Yabu. I’m in the same situation, every night when I get home from work my house is an absolute tip despite tidying it before I leave (1 and 3 year old) I spend a lot of evening tidying but I’m just so grateful that I have after school childcare so I can actually go to work I just shrug it off as one of those things. I actively tell her not to tidy as she does enough and they’ll just undo it anyway

ToastAndTea00 · 25/04/2021 07:49

And the children DO tidy up after themselves. It’s more like (and yes I can understand I might be being picky) food left on the table from breakfast and lunch.. used glasses left around, their change of clothing on the floor, shoes just dumped where they’re taken off.. I do encourage my children to clean up after themselves.. and I’m not being particular about the toys being out as that’s what they are there for, to be played with

OP posts:
anon12345678901 · 25/04/2021 07:49

Even with the update I think YABU, she's not there to clean your home, she's there to look after the kids. If they are well looked after then she's done all that was needed. You will have saved a fair bit from dropping even a day at nursery.

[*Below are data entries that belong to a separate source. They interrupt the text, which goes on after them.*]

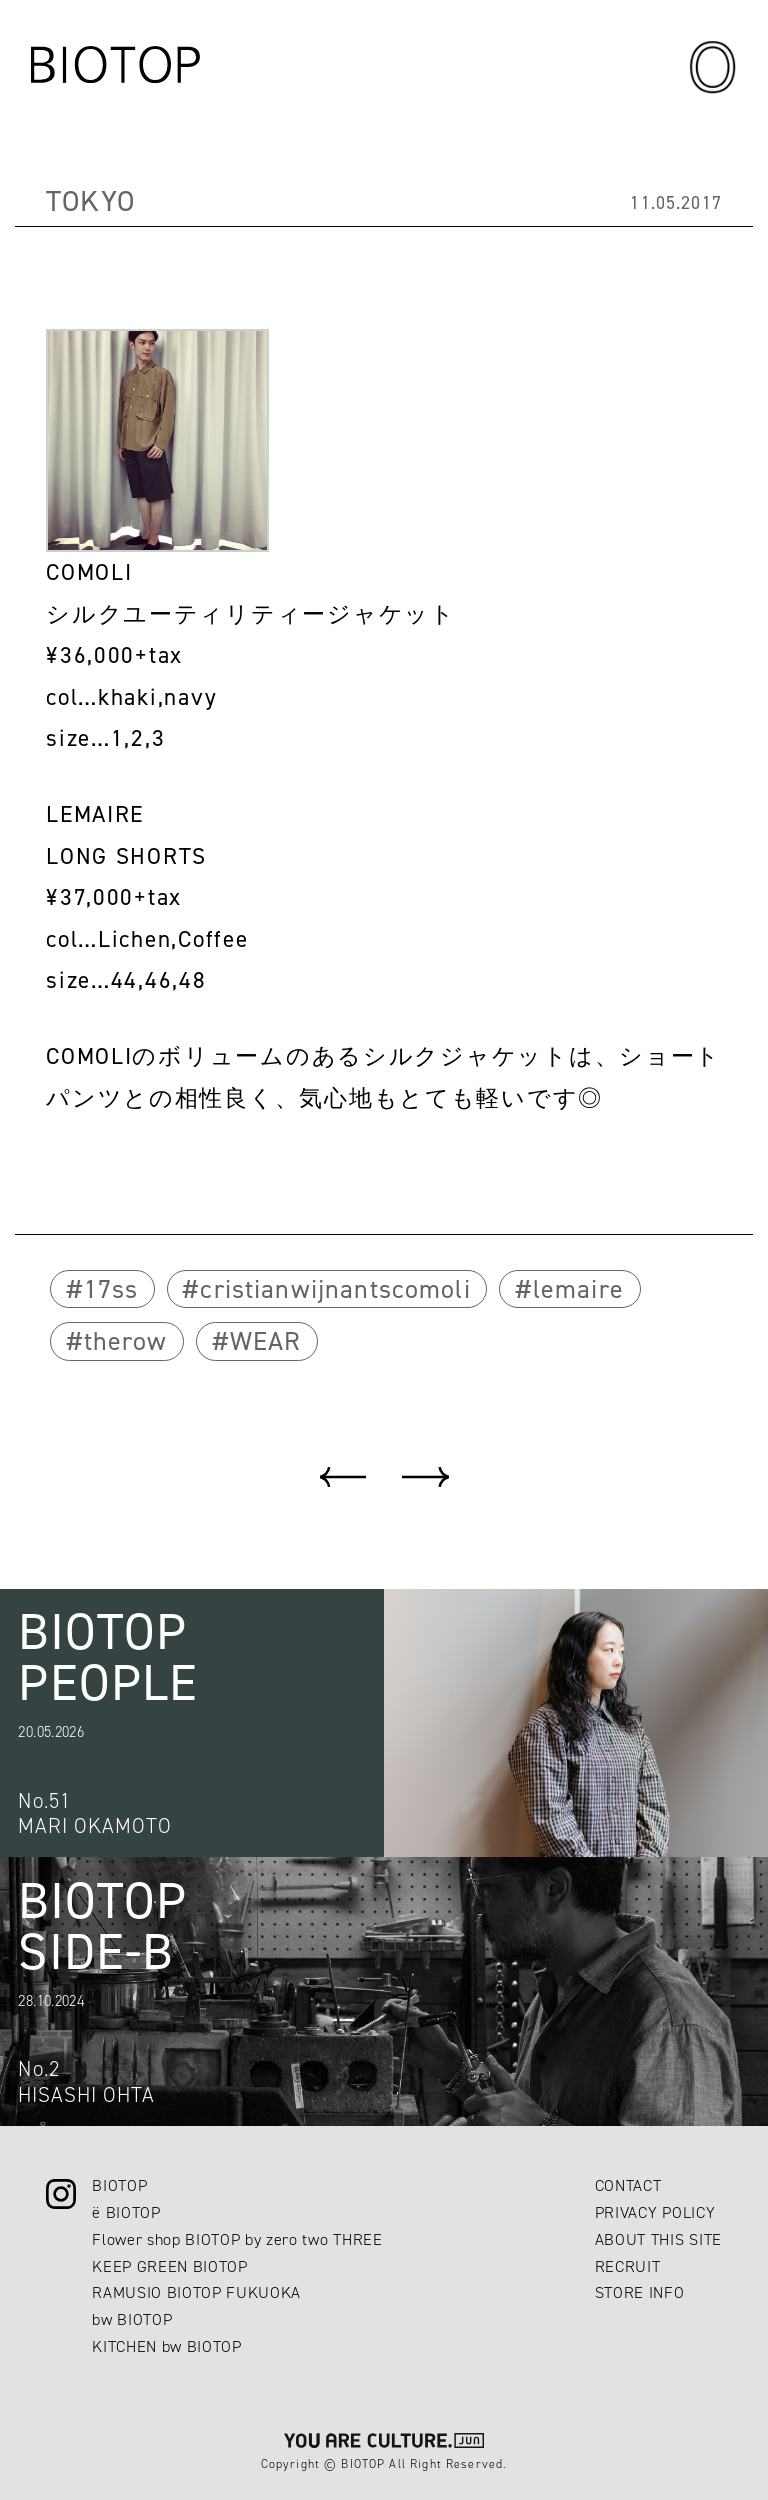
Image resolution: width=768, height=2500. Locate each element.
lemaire (578, 1289)
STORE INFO (640, 2292)
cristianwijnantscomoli (335, 1289)
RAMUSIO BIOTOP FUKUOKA (196, 2292)
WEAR (266, 1341)
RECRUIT (628, 2266)
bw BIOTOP (132, 2319)
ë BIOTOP (126, 2212)
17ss (111, 1289)
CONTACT (628, 2185)
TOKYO (90, 201)
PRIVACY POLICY (655, 2212)
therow (126, 1341)
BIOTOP (119, 2185)
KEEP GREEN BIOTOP (170, 2266)
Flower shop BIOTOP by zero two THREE (237, 2239)
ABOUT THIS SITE (658, 2239)
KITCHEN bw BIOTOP (167, 2346)
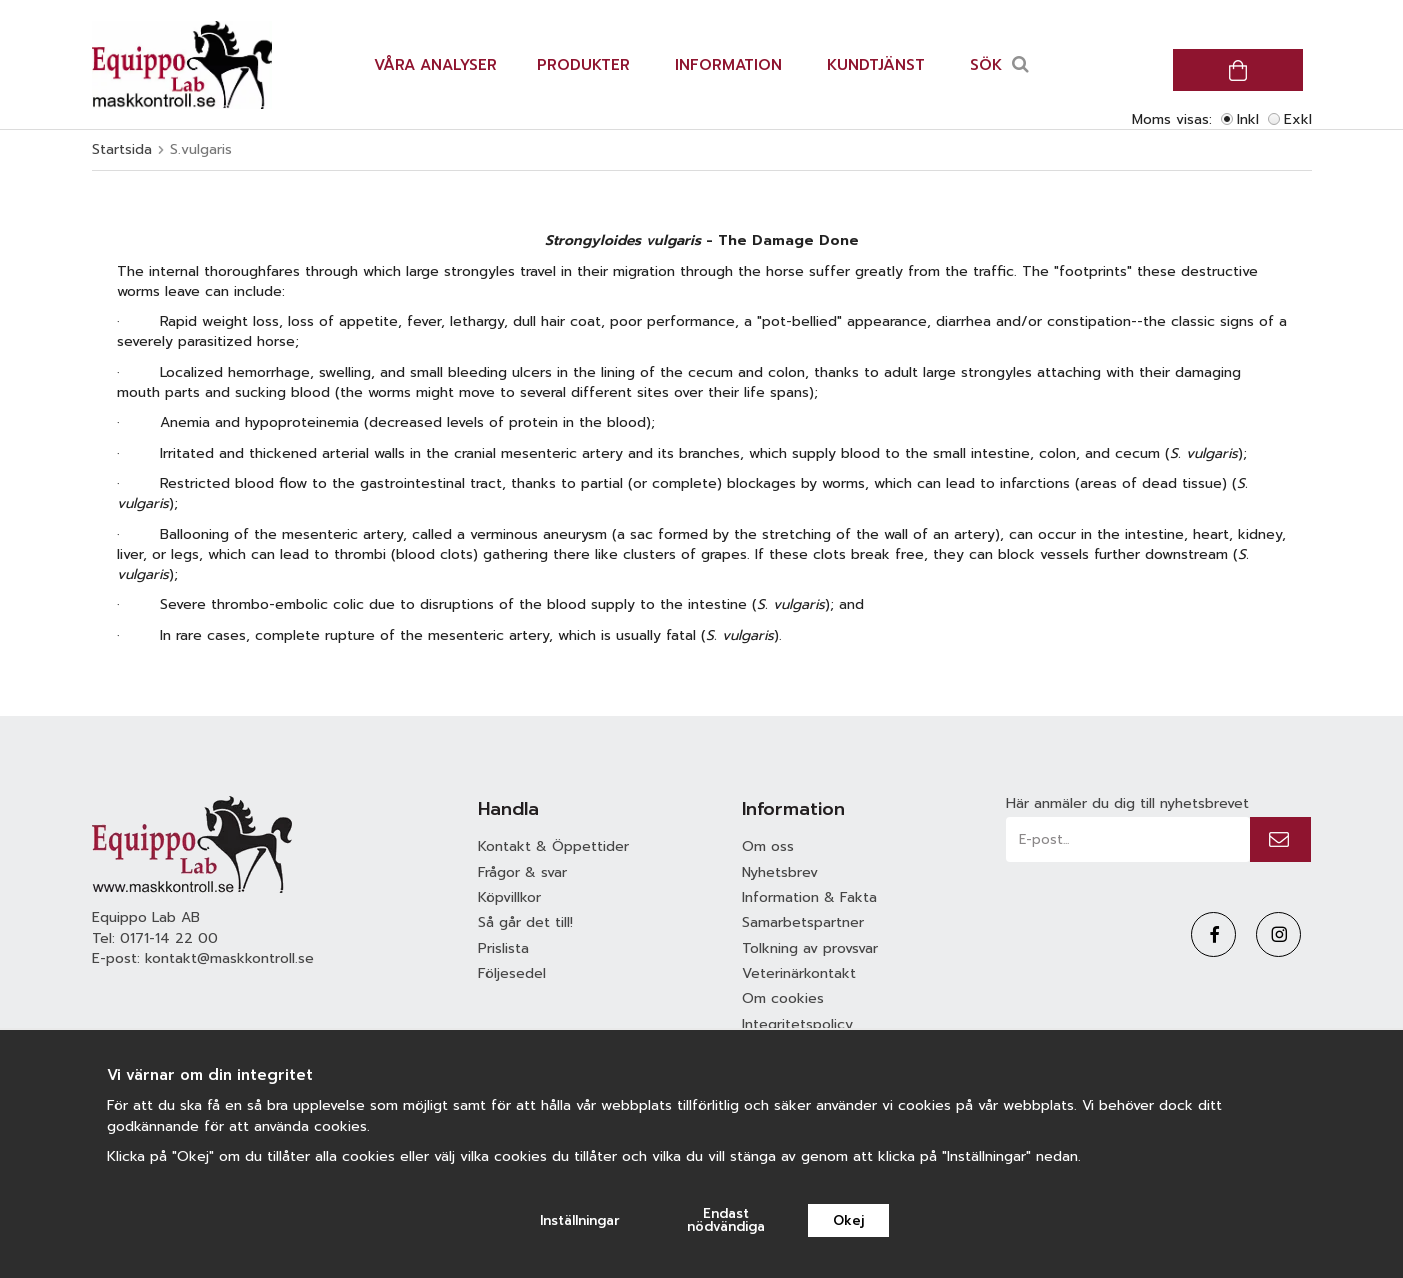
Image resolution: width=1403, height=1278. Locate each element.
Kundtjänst (876, 65)
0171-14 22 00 (169, 938)
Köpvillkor (509, 897)
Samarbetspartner (803, 922)
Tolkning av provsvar (810, 948)
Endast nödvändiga (726, 1220)
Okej (848, 1220)
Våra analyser (435, 65)
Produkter (583, 65)
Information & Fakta (809, 897)
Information (728, 65)
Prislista (503, 948)
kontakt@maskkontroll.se (229, 958)
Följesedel (512, 973)
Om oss (768, 846)
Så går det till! (525, 922)
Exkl (1298, 119)
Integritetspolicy (797, 1024)
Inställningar (580, 1220)
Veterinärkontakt (799, 973)
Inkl (1248, 119)
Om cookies (783, 998)
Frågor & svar (522, 872)
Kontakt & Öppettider (553, 846)
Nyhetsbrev (780, 872)
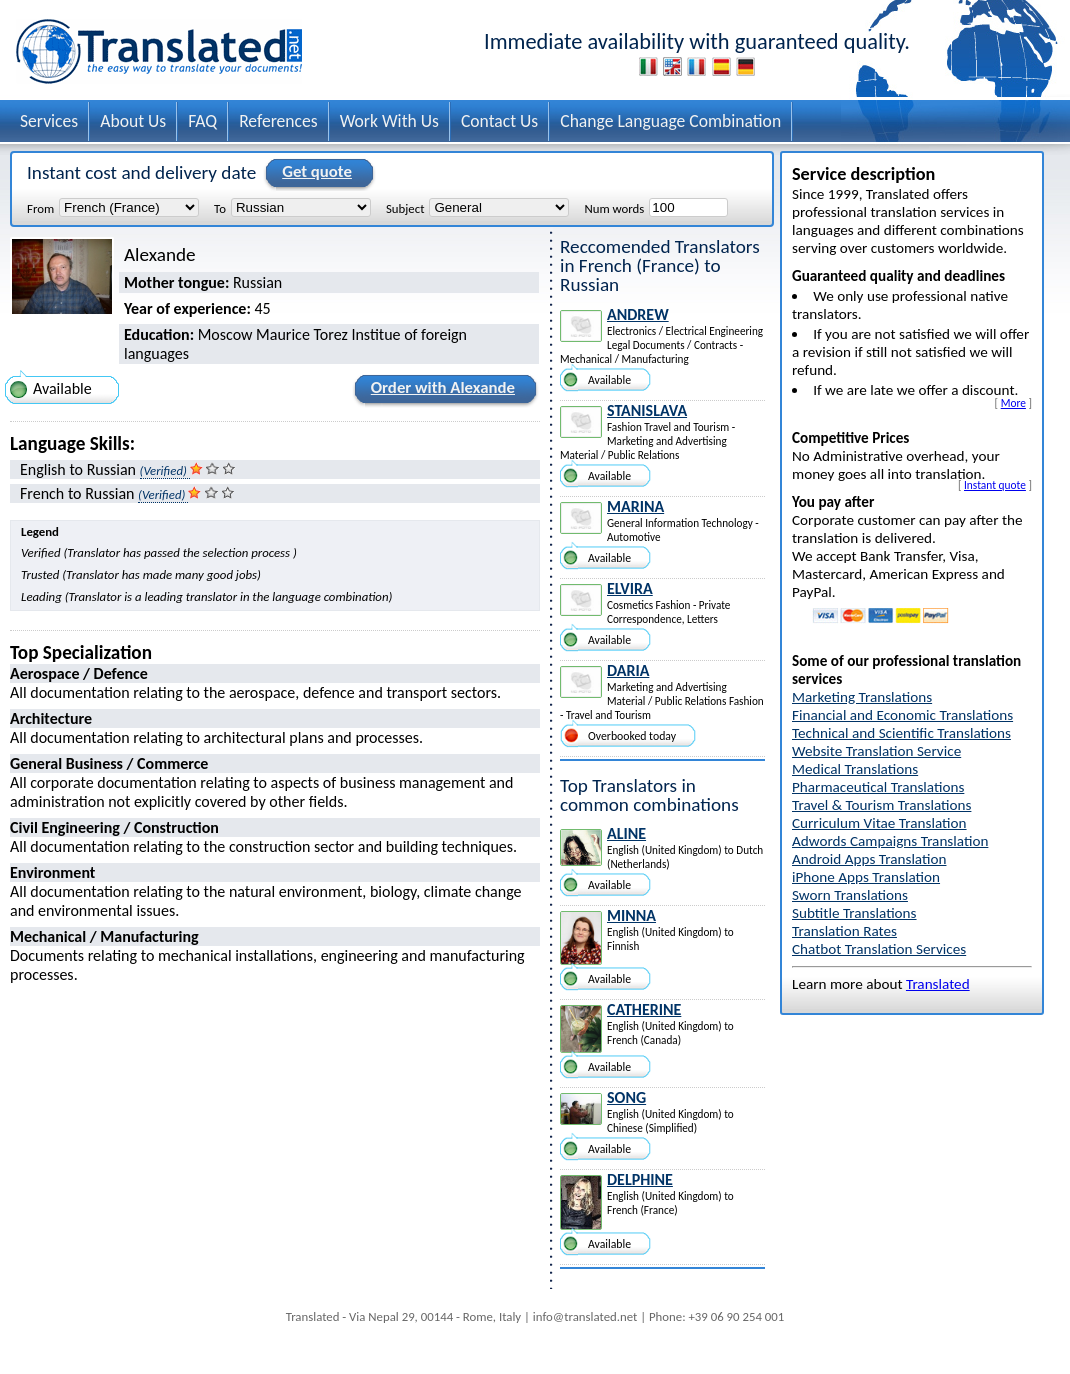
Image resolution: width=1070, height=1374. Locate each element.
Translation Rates (844, 931)
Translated (938, 984)
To (220, 208)
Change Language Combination (670, 121)
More (1013, 403)
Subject (405, 208)
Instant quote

TheLovleyChebbyMcGee · 25/04/2021 07:49

I totally know what you mean!! Its not dirty that a cleaner would help with though. My parents look after 2.5 yr old DS once a week and we have this, every single toy out, books strewn everywhere, dirty dishes left out in tgd kitchen.

However, Its the price you pay for 'free' childcare. That and all the cereal, coffee, sugar, bacon, bread, milk etc that they go through too! Yes its frustrating, but of you spend hours clearing up in the evening, how about doing it as soon as you get home? I do this while catching up with my parents about their day. We also provide dinner on those days too, always something made the night before so its only cooking pasta to go with it. Frustrating yes, but I like the relationship my parents have with my son too.

FindingMeno · 25/04/2021 07:50

Then in chat make the suggestion of tidy up time.
I was always fine with walking into a mess if that was the case, but my dc's had been doing painting and all sorts so I was good with that ( because it meant I didn't have to get painting out!)
It's only one day a week of tidying up in the evening. Do you have particularly high standards maybe?

NoSquirrels · 25/04/2021 07:50

Yeah, you’re unreasonable- sorry.

But actually what’s worse is you’re more concerned about the tidiness issue than whether she’s spending quality time playing with/interacting with the DC, rather than being on her phone.

Why would you pull them out of childcare for someone who’s not fussed about interacting with them?